Other recent writing includes: a review of drummer Ches Smith's fascinating jazz / vodou project We All Break at Point of Departure, in which I touch (very briefly!) on the complexities behind the figuration of 'Latin Jazz' and the specific relation of jazz to Haitian music.

A poem in the new issue of UK little magazine Ludd Gang. All proceeds go to the Poets' Hardship Fund, one of the few sustained examples of mutual aid in the small press poetry community of recent years, and a vital service as the creative arts are particularly hit as the effects of the corona crisis are everyday exacerbated by the grasping ruling of a government of millionaires, denialists and bigots. As they put it:

After a decade of punitive austerity and a brutally mismanaged pandemic, the Poet’s Hardship Fund UK provides a channel for getting some money to poets who require it, without the kind of means-testing processes attached to similar kinds of efforts. While the scale of what we’re dealing with far exceeds any of our individual capacities for making change—the problems we’re seeking to address extending far beyond any discernible ‘poetry community’—we see this fund as, at least, ‘a start’. The premise is simple: give when you can and take when you can’t.

An introductory piece on Amiri Baraka's encounters with censorship, from the Floating Bear trial to 'Somebody Blew Up America'.

An obituary for saxophonist and composer Jemeel Moondoc at Artforum.

Also a sad recent loss, Maryanne (Patterson) Raphael has passed away. One of ten children, she grew up in Ohio, while at university joining a Black sorority as the only white student in a protest at racial exclusion, for which she was featured in Ebony and Jet; studied at the Sorbonne; and met poet and journalist Lennox Raphael in Jamaica in 1961. Facing discrimination as an interracial couple, the two travelled together over several continents, living variously in Rio-de-Janeiro, Morocco and Hawaii, and, in New York, joining the Umbra workshop.
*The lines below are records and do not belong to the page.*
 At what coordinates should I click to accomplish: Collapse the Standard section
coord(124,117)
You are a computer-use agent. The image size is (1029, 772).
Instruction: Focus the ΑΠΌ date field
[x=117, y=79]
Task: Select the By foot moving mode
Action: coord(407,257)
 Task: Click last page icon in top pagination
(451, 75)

Raphael had a decades-long career as an author-predominantly of non-fiction--including a biography of her friend Anais Nin, The Voyage Within, a guide to surviving as a freelance writer, and a co-autobiography, with Lennox Raphael, of their life together (here reviewed by Umbra editor David Henderson). Her memoir of mental health, Along Came a Spider: A Personal Look at Madness provides wrenching but measure accounts of her struggles, also suggested in her correspondence with mental health activist Judi Chamberlin. Her work manifested a concern with social justice--whether mental health, the problems of child runaways, in a 1974 book on 'America's Lost Youth', or America's continuing racialised catastrophes. Though her best-known work was in prose, she also wrote poems and translated poetry. The 'Latin / Soul' issue of Umbra magazine, produced from California by David Henderson, Barbara Christian, and Victor Hernandez Cruz in the 1970s, contained the Raphaels' translations of seven poems by Cuban revolutionary poet Nicolas Guillen, whose work had earlier been translated by Langston Hughes. A few of those poems can be seen below.
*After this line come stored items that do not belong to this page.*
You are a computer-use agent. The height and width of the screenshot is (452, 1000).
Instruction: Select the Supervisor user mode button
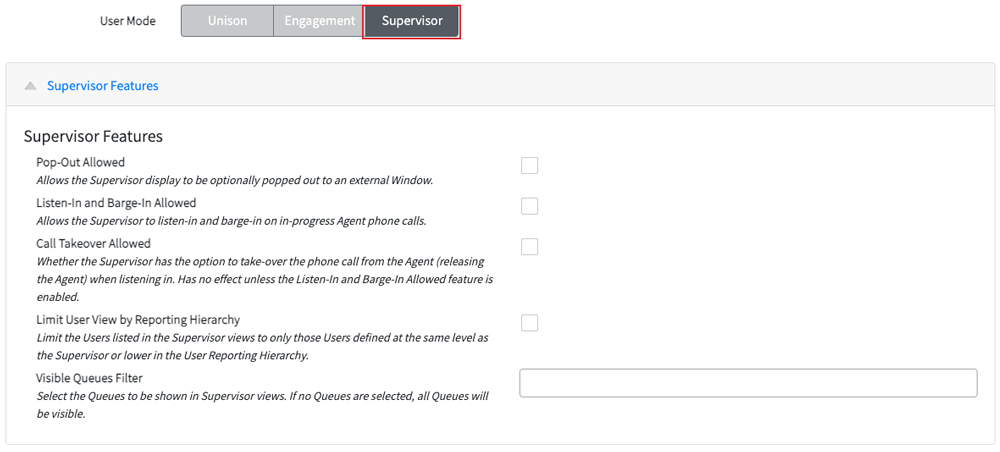point(411,21)
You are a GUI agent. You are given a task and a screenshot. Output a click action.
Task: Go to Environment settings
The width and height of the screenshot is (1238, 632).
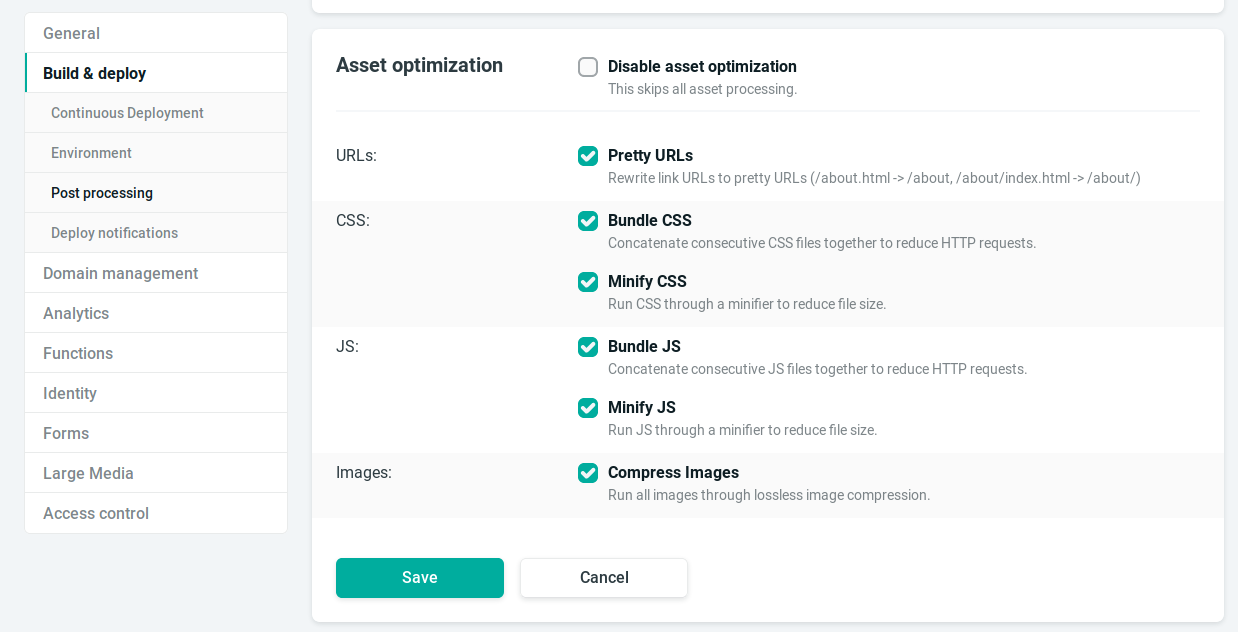(91, 153)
And here's Raphael's own poem 'Into Iron Cages' from Umbra's second issue, engaging with Civil Rights in the year of the March of Washington, singing across to the concerns of the Guillen translations in lines at once sardonic and social (sur)realist.
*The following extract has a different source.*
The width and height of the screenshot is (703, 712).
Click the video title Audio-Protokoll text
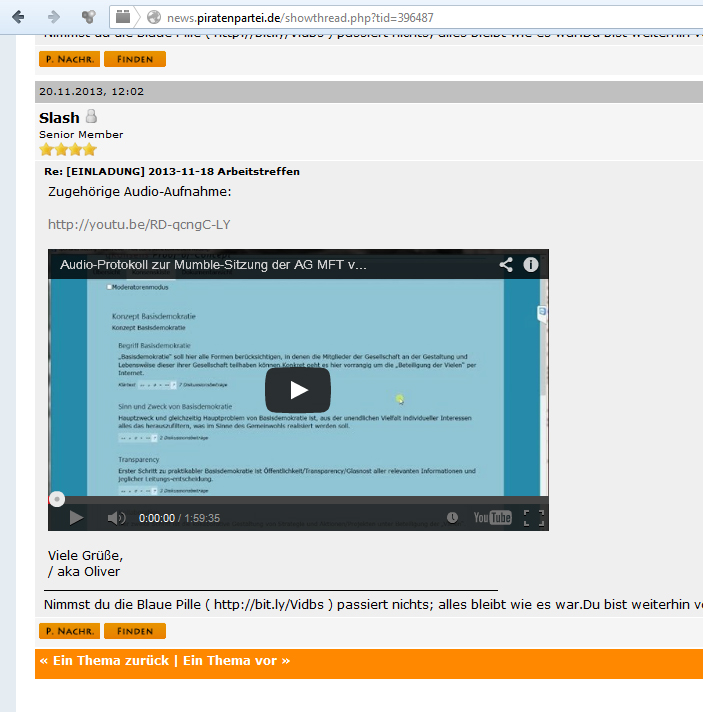click(x=213, y=265)
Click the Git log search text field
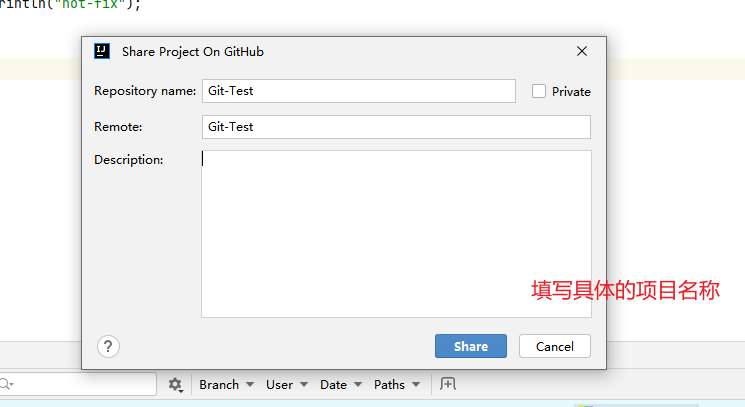The image size is (745, 407). click(78, 384)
Despite the endorsement of Anais Nin, Henderson and others, and despite the strong sales of books like Runaways, Raphael's career never received much attention from literary scholars--a fate suffered by writers associated with Umbra in general, but all the more so the women associated with the group. As ever, the passing of such a life--as with that of Jemeel Moondoc--should prove further spur to the much-overdue work of recovery by which we can begin to re-tell the story of U.S.--and world--culture during the revolutionary years of the '60s and beyond, maintaining its fervid and necessary hopes even in an age of catastrophe. (For what age has not been!)